By: Wilco (wilco.dijkstra.delete@this.ntlworld.com), November 3, 2019 12:09 pm
Room: Moderated Discussions
Ronald Maas (ronaldjmaas.delete@this.gmail.com) on November 3, 2019 7:58 am wrote:
> Wilco (wilco.dijkstra.delete@this.ntlworld.com) on November 2, 2019 11:20 am wrote:
> > anon (spam.delete.delete@this.this.spam.com) on November 2, 2019 10:49 am wrote:
> > > Adrian (a.delete@this.acm.org) on November 2, 2019 10:33 am wrote:
> > > > Ronald Maas (ronaldjmaas.delete@this.gmail.com) on November 2, 2019 10:02 am wrote:
> > > > > Heikki Kultala (heikki.kultala.delete@this.tuni.fi) on November 2, 2019 2:31 am wrote:
> > > > > > And then ARMv8 has smart non-riscy things like:
> > > > > >
> > > > > > * More advanced addressing modes
> > > > > > * Paired loads and stores
> > > > > >
> > > > > > Which can save huge amount of instructions.
> > > > > >
> > > > >
> > > > > Someone from the RISC-V team made a video comparing various ISAs
> > > > >
> > > > > The diagram on the 18:30 mark shows RV64G requires 10% more instructions compared to ARMv8.
> > > > >
> > > > > Not a huge difference in my opinion.
> > > > >
> > > > > Ronald
> > > > >
> > > >
> > > >
> > > >
> > > > That might be true for whole programs, but for critical loops it is not uncommon for RISC-V to need
> > > > a double number of instructions compared to better instruction sets, e.g. ARMv8, x86 or POWER.
> > > >
> > > > The answer to that of the RISC-V architects is that any high-performance
> > > > implementation of RISC-V must do instruction-pair fusion.
> > > >
> > > >
> > > > I refuse to believe to believe that instruction-pair fusion is simpler or better than the
> > > > trivial enhancement of the instruction encoding to cover the more complex instructions that
> > > > are needed in almost all loops, e.g. either with indexed or auto-indexed addressing.
> > > >
> > > >
> > >
> > > Their answer for everything is "just solve it in hardware because on high performance hardware you
> > > should be able to afford it anyway". They used the same argument
> > > for predication/cmov. On low end implementations
> > > the cost for implementing them would be better spent on branch prediction and on high end implementations
> > > the branch predictor should either be good enough to just predict the branch correctly anyway or simply
> > > detect when predication would make sense and dynamically transform those instructions into predicated
> > > uops as needed with the branch result as predicate. Super simple, right?
> >
> > Yes I don't buy the fusion story either. It's not exactly trivial to fuse the 3 instructions
> > needed for a load with shifted index. Codesize will be better by adding encodings for
> > real instructions. And all but the highest-end implementations won't do any fusion,
> > while they would benefit the most from having powerful instructions.
> >
> > It's seems like they are still stuck in 80's RISC dogma. That video for example incorrectly assumes
> > micro-ops on AArch64 only ever write one register. Modern Arm cores process 4 registers per cycle
> > in a load-multiple or 2 load-pairs per cycle... It makes sense to design a new ISA to match expected
> > capabilities of future implementations, not religiously apply an ancient 2R/1W rule.
> >
> > Wilco
>
> On the very low end having a very basic ISA like RISC-V can be a real difference maker
> compared to other other ISAs, because it saves on die space where it counts.
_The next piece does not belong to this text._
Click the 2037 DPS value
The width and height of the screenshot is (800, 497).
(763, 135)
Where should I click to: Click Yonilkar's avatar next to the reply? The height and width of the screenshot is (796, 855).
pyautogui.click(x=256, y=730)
The size of a core is already insignificant at the low end. Flash, SRAM and peripherals take most of the die space of a microcontroller. A Cortex-M23 core takes 0.0037 mm^2 on 28HPC despite supporting multiply, division, load/store multiple etc.
Reducing the size of a core to the absolute bare minimum implies executing extra instructions, and thus a higher frequency to get the same performance, plus extra power to fetch those instructions and maybe even a larger flash if your code no longer fits. You have to look beyond the decoder and consider the whole system.
> On high end implementations, the number of transistors needed for branch prediction, out of order
> execution, uncore, etc. will dwarf for what is needed to implement instruction fusion.
Instruction fusion adds a non-zero cost even in a high-end implementation (for example extra decode cycles and thus higher mispredict latency), so an implementation of an ISA which doesn't need such fusion would still be faster.
> So in my opinion RISC-V designers made the right call here.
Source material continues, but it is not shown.